In Imagining Multilingual Schools: Languages in Education and Globalization, TC Professor Ofelia Garc-a, TC Associate Professor Maria Torres-Guzman, and Tove Skutnabb-Kangas of University of Roskilde, Denmark, and Abo Akademi University, Finland, assemble a series of articles on multilingual teaching programs and outreach efforts that are successfully counteracting the effects of linguistic hegemony. The articles include a look at Navajo language loss in the U.S. and indigenous efforts to counteract it; a report on chil-dren's feelings about language learning at three different kinds of bilingual schools in Spain's Basque Autonomous Commun- ity; modern marketing methods used in Wales to promote the benefits of bilingualism to parents and prospective parents; and a language awareness project in Alsace, France, in which children ages six through nine are introduced to 18 languages and the cultures associated with them. Some of the articles end with a section written in the language the article is concerned with, including a passage in Navajo and one in Euskara (the Basque language).

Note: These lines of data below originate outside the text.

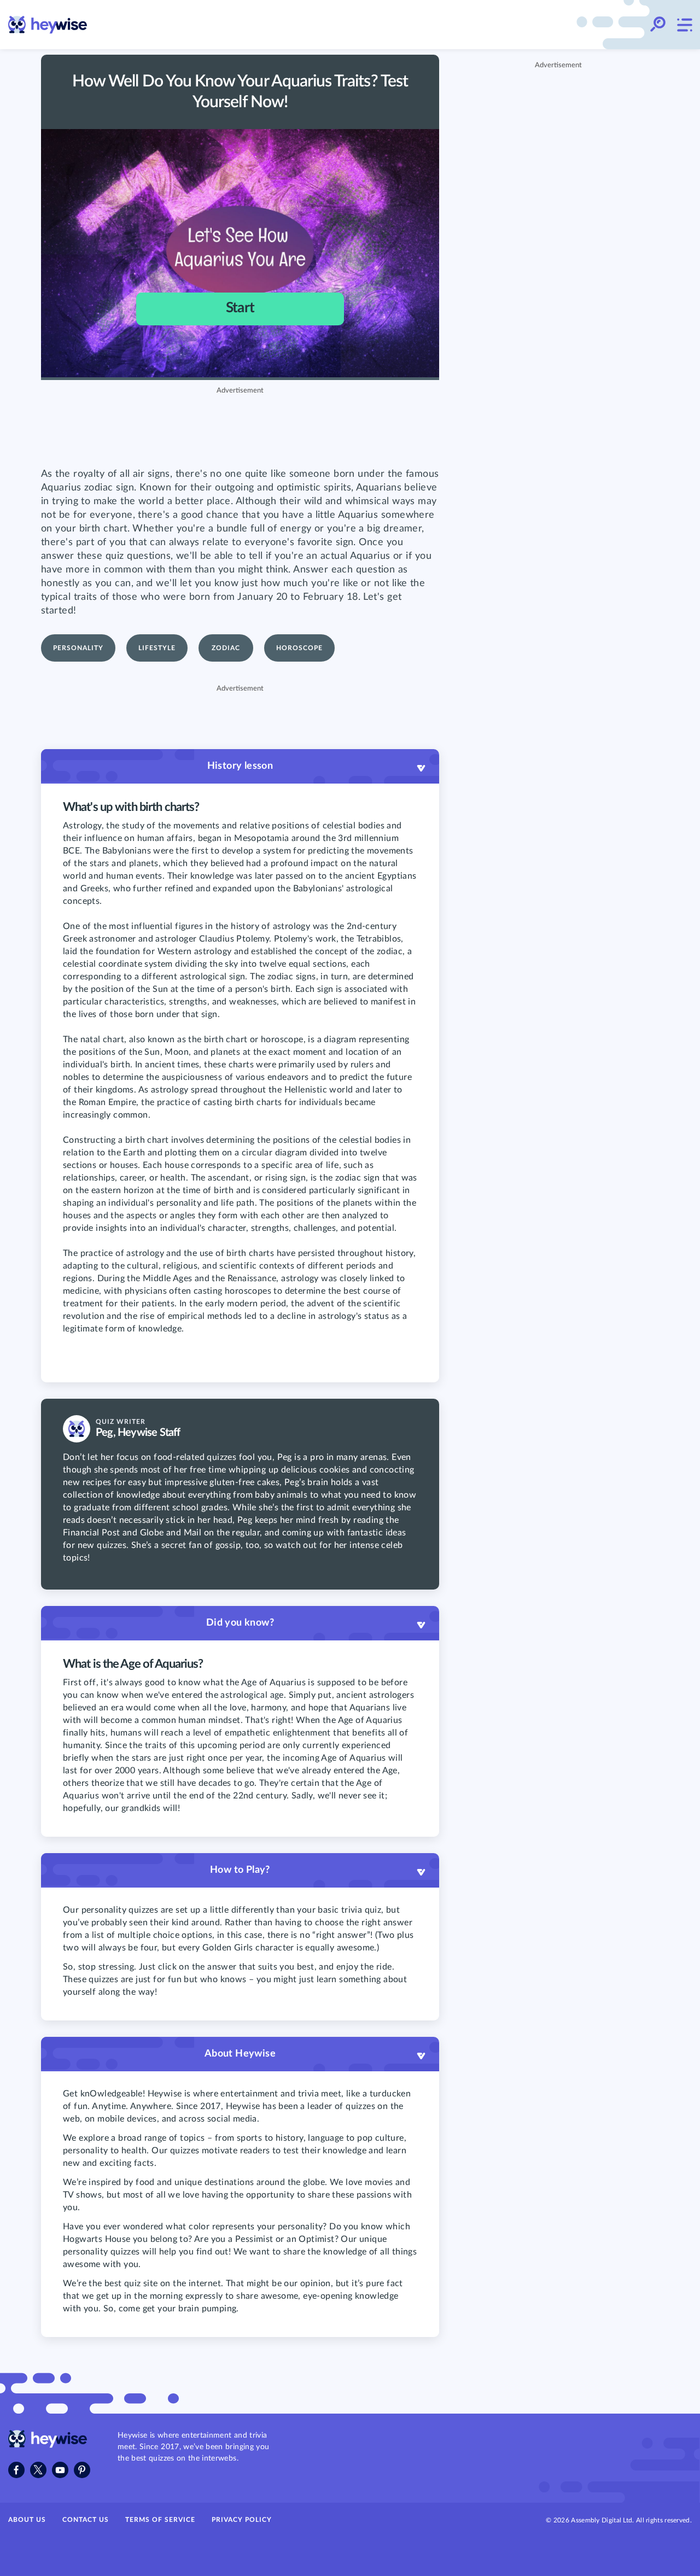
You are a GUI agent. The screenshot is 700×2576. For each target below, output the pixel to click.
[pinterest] (82, 2470)
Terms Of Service (160, 2519)
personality (78, 648)
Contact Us (85, 2519)
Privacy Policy (242, 2519)
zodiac (226, 648)
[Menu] (684, 24)
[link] (48, 25)
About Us (27, 2519)
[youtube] (60, 2470)
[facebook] (16, 2470)
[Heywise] (48, 2445)
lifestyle (157, 648)
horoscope (299, 648)
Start (240, 308)
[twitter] (38, 2470)
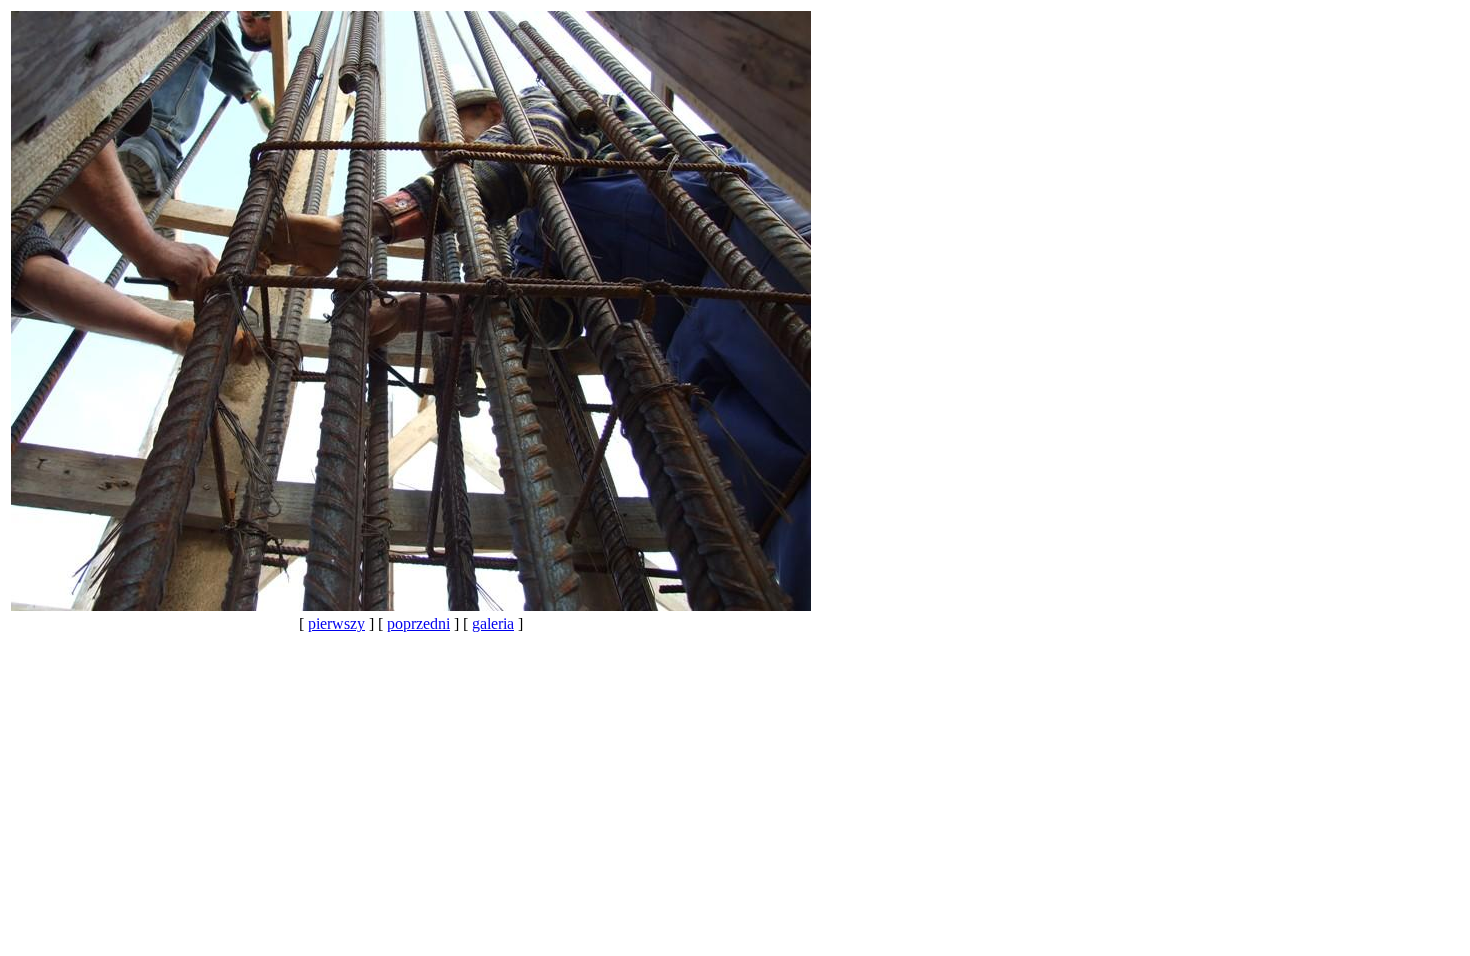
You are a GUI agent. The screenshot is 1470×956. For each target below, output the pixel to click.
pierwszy (336, 623)
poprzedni (418, 623)
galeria (493, 623)
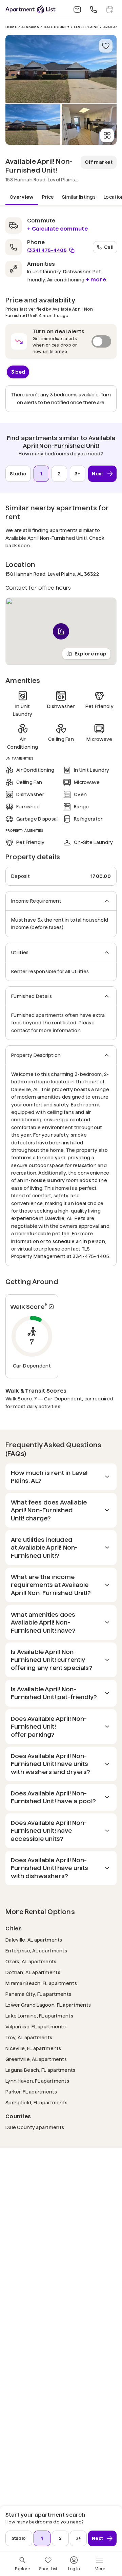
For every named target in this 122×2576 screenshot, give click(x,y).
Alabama (30, 27)
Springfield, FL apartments (36, 2102)
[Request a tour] (110, 9)
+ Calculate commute (57, 229)
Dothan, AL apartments (32, 1972)
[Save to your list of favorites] (106, 46)
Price (48, 197)
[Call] (93, 9)
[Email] (77, 9)
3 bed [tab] (18, 372)
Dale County (56, 27)
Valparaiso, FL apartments (35, 2026)
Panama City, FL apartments (38, 1994)
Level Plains (86, 27)
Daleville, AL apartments (33, 1940)
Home (11, 27)
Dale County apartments (34, 2127)
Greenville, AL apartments (36, 2059)
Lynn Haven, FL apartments (37, 2081)
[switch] (61, 341)
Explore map (90, 653)
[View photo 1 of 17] (61, 69)
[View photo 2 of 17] (32, 124)
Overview (21, 197)
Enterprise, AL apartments (36, 1950)
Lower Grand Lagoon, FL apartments (48, 2005)
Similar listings (79, 197)
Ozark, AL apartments (31, 1961)
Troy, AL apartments (28, 2037)
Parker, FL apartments (31, 2092)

The danger of linguistic hegemony is pressing, the editors agree. They quote experts in the field who tie free trade and open capital markets to a "present day imperialism" that is dispossessing people of their native languages worldwide, abetted by majority language schools. The editors say they hope "people become angry at this dispossession that schools are involved with daily and that this anger is then used to start not only demanding but finally implementing the multilingual imaginings that this book also describes." The beneficiaries would be not only those who are aware of what they have lost, but also those "who do not know that monolingualism has dispossessed them."